(Part 3 of 4) In Part 2 you may recall that I introduced five different assets or capitals, the last of which was social capital, defined as the “norms, shared understandings, trust, and other factors that make relationships feasible and productive,” where productive is thought of in terms of “education, economic opportunity, and social mobility,” and addressing group concerns.

The choice of social capital to be the last asset listed was purposeful. This is because relationships matter in life. Social capital makes possible the increased ownership of or access to the others. Economist Glenn Loury offers this insight: “Whom you know affects what you come to know and what you can do with what you know.” If a network is a “collection of potential team members who are connected already through chains and webs of acquaintanceship,” we can see that social capital is more than a network [Ferguson and Stoutland]. Of course, social capital must be galvanized to do any good. This is accomplished when people within a network demonstrate a “willingness to intervene on behalf of the common good” of the individual and community.[1] Social capital can be of the binding and bridging sort, where binding strengthens the existing “insider groups” social capital and bridging builds social capital with “outsiders,” often in the form of an alliance, something necessary for community development to occur.

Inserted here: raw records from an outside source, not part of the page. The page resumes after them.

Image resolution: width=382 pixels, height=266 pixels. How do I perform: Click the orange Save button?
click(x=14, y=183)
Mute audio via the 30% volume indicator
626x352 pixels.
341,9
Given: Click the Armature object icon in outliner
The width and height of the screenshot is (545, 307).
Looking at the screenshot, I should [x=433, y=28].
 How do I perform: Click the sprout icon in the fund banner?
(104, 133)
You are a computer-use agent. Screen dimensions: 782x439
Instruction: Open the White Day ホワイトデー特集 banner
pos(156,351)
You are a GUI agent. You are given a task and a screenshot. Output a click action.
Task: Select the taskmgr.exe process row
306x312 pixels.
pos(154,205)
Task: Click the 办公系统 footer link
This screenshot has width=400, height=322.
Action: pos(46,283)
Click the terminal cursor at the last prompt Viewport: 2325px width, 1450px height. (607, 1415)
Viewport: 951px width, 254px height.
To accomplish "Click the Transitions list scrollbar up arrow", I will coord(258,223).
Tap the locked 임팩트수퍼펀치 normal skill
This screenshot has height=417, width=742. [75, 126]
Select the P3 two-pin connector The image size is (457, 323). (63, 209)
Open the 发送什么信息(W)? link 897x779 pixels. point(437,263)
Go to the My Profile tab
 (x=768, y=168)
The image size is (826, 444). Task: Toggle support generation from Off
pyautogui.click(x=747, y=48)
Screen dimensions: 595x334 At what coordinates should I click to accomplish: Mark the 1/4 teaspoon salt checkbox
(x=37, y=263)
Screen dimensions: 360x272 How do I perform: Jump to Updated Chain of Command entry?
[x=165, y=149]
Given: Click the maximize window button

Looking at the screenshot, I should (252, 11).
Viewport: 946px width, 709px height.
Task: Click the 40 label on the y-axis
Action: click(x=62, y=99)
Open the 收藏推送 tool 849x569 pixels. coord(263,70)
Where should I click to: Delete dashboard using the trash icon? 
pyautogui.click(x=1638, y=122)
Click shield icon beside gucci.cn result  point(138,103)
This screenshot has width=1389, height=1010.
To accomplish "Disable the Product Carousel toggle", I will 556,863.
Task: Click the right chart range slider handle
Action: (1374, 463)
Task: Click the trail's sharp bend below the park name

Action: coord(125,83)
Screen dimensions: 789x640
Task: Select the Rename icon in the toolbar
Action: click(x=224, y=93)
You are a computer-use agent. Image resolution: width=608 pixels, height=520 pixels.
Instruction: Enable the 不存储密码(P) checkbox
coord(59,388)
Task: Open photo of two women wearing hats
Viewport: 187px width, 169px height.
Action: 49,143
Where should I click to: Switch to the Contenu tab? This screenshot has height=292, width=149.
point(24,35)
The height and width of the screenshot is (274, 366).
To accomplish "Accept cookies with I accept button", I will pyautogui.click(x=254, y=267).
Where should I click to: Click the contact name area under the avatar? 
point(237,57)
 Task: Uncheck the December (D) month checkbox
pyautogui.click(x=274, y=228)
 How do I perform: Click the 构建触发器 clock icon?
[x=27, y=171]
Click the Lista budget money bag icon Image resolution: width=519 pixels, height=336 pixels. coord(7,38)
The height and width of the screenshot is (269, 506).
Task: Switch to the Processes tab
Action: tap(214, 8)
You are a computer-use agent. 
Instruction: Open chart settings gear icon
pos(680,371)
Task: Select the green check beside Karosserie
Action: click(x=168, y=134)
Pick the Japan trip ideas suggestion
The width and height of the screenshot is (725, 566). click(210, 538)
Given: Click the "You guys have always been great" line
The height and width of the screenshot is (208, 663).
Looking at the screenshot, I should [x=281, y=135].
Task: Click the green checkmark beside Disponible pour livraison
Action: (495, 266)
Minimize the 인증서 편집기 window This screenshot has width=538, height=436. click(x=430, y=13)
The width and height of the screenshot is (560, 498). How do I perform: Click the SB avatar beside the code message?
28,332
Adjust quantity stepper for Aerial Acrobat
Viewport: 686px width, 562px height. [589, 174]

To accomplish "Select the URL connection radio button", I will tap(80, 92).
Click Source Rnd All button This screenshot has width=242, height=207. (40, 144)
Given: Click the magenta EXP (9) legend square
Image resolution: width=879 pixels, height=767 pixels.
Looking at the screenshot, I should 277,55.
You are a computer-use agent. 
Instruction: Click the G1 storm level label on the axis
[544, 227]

An alliance, a form of bridging social capital, is a “team formed of network members to fulfill some purposes” where the success of an alliance depends upon trust, capacity, self-interest and power [Ferguson and Stoutland]. Typically, we link trust with motive. But trust also encompasses competence, dependability and collegiality. The capacity of an alliance depends on its ownership of and access to the various capitals. Because alliances are comprised of interdependent members, it must be kept in mind that each member will have its own values, interests and concerns.

The final part in the series (Part 4) introduces the four-levels of community development.

[1] Sampson et al [1997, p. 277] define social efficacy “ as social cohesion among neighbors combined with their willingness to intervene on behalf of the common good.” I’ve borrowed the second half of this definition to help us understand that social capital needs to be activated for it to do good.